If most of you dont already know, i have Ick in one of my tanks.  I have been medicating with Aquari-Sol for sensitive species due to tiny fry in the same tank, for 3 days now. Seems to be working at not letting the infection spread, but the first fish who had it is now COVERED.  

My question is...should i do water changes during the medication treatment? my ammonia is up slightly to .25 and my nitrites the same. Im also wondering if putting in used filter from my established tank would help this ammonia and nitrite problem, if i shouldnt do a water change...


----------



## Riceburner (Mar 14, 2008)

The idea is to raise the water temp so that the life cycle of the ich will be accelerated. The meds kill the young parasite.

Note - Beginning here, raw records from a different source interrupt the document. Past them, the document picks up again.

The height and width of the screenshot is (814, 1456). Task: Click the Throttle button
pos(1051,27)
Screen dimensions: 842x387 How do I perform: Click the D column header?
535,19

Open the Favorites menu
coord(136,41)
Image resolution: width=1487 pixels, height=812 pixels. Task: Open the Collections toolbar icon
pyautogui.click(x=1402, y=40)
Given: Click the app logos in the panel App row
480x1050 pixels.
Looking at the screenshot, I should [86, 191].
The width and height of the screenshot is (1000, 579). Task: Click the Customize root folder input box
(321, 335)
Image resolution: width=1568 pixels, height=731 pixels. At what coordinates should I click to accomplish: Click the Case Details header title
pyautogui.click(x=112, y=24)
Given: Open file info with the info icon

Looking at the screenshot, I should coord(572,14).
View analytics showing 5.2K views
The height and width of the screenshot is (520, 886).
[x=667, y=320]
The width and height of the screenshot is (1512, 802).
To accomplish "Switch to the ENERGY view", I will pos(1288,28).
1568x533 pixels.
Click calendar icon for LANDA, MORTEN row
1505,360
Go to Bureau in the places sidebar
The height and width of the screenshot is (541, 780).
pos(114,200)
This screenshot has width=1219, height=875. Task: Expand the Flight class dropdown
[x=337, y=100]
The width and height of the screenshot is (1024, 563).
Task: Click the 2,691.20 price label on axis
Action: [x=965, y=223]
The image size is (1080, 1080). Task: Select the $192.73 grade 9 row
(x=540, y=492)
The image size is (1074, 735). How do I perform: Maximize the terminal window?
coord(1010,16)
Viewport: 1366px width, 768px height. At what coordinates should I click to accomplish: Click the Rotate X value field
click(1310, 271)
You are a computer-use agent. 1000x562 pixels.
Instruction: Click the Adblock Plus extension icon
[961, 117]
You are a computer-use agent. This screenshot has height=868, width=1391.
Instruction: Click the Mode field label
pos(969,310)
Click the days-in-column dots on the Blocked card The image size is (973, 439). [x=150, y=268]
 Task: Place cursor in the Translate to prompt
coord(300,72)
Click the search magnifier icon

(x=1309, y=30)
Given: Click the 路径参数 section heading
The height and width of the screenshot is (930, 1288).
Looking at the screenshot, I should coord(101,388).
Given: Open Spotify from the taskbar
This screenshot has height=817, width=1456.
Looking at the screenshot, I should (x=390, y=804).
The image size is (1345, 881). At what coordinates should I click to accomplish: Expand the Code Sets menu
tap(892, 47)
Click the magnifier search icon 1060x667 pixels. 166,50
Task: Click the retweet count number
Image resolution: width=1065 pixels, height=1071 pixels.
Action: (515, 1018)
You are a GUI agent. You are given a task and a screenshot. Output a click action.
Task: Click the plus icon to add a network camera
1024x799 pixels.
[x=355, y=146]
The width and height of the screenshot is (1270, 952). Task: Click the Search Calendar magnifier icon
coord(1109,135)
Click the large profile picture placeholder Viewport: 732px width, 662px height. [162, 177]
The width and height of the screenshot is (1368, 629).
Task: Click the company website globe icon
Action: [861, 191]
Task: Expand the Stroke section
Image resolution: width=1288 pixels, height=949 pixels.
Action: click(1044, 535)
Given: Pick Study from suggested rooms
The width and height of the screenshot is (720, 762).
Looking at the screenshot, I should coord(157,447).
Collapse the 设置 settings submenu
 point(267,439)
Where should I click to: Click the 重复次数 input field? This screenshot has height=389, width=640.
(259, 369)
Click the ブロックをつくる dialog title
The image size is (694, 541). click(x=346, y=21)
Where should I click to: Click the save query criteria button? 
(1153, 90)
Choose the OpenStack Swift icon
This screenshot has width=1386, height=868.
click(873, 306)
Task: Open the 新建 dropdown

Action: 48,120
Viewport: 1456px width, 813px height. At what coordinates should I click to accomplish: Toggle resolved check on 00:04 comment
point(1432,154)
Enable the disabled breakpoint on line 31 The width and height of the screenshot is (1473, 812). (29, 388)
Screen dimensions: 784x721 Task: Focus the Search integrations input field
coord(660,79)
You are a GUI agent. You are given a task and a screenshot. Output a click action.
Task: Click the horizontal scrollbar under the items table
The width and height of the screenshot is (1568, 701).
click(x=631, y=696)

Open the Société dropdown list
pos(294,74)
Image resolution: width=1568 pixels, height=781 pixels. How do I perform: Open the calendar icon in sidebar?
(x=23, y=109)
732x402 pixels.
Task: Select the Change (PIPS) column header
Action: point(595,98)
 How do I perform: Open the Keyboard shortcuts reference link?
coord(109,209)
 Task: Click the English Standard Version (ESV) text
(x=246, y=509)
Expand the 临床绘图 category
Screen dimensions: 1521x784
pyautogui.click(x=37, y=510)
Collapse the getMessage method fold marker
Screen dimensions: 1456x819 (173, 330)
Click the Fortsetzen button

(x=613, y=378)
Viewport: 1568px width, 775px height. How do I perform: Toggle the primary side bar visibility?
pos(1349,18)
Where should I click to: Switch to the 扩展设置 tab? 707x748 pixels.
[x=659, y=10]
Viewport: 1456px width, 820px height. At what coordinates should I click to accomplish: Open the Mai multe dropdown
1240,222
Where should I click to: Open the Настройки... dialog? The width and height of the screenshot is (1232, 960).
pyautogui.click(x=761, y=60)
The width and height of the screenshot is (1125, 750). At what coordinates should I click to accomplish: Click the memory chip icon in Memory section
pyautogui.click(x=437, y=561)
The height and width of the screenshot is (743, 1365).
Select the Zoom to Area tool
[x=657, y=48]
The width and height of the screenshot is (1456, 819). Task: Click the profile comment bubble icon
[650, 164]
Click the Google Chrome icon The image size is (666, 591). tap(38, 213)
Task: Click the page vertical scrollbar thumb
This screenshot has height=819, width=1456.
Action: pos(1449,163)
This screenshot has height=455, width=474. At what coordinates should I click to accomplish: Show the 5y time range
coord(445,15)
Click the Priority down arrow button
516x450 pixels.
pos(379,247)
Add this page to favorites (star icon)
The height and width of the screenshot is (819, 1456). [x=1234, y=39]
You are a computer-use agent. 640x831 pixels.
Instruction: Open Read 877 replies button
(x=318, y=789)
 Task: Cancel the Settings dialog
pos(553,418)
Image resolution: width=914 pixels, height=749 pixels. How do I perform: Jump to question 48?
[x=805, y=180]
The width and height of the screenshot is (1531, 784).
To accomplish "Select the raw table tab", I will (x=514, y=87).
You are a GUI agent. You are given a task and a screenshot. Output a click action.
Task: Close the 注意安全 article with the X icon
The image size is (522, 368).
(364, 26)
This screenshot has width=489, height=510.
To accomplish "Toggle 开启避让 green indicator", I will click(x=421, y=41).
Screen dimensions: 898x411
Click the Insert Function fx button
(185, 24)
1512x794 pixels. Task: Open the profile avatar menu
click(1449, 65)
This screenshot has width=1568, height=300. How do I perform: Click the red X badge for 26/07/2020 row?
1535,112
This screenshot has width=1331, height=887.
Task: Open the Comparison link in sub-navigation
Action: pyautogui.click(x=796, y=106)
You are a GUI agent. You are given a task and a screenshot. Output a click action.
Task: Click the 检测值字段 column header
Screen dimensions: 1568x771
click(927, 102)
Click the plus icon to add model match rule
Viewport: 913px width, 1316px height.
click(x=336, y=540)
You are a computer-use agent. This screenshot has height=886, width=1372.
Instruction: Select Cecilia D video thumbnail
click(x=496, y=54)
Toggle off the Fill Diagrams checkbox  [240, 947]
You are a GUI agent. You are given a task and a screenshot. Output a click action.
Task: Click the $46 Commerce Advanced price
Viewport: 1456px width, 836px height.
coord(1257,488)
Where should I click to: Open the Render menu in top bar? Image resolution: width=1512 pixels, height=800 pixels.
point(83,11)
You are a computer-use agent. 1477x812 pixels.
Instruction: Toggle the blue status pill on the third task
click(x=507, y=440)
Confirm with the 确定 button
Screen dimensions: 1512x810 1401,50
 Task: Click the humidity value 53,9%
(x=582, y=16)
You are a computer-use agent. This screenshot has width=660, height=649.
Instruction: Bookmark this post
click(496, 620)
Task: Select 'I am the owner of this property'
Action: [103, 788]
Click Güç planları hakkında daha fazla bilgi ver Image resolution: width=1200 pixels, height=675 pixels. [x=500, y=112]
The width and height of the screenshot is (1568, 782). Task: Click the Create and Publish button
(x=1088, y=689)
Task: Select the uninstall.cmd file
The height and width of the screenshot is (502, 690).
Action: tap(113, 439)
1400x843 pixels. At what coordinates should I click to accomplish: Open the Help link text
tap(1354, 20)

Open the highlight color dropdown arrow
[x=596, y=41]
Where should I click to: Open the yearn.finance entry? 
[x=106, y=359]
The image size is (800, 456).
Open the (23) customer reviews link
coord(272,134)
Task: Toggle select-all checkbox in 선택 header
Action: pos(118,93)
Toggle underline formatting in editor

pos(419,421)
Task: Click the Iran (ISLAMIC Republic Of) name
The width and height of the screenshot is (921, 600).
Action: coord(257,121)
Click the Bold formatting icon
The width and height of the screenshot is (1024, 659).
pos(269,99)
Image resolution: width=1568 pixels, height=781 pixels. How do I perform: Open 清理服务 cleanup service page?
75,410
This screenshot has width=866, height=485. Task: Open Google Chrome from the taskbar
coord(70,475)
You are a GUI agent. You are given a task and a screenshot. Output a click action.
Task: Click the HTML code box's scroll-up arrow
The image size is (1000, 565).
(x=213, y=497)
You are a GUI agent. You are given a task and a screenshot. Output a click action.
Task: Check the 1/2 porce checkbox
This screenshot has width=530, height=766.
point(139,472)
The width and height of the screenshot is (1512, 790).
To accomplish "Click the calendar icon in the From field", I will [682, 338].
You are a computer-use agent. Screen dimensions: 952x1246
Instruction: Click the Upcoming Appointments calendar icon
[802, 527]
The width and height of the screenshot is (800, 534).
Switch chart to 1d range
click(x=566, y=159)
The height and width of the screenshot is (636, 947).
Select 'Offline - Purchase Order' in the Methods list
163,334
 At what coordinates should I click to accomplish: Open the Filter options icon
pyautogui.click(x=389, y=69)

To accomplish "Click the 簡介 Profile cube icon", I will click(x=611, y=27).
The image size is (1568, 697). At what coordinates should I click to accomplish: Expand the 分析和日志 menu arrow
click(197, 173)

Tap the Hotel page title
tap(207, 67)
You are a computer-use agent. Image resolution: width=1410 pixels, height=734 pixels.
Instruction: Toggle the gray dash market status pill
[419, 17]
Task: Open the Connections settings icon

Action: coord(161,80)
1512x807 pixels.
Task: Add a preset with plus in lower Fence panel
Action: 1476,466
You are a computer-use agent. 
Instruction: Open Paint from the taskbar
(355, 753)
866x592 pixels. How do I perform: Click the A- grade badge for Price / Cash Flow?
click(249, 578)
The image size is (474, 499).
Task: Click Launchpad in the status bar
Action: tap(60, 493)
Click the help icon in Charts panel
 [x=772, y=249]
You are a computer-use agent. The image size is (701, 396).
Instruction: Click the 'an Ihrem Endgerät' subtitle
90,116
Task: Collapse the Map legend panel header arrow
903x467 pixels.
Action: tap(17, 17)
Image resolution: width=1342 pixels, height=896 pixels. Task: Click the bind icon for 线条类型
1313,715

http://freshaquarium.about.com/cs/disease/p/ich.htm


> After several days of feasting, the engorged parasite develops into a trophozoite, burrows out of the fish and sinks bottom of the tank. Secreting a soft jellylike substance, it forms a protective membrane inside of which it divides into hundreds of baby parasites, known as tomites. The hungry tomites soon leave their home in search of a fresh fish to dine upon.
> 
> It is during the free-swimming stage, which lasts a mere three days, that the parasite is vulnerable to medication. Once it has burrowed into a new host fish it is safely protected from chemicals in the water.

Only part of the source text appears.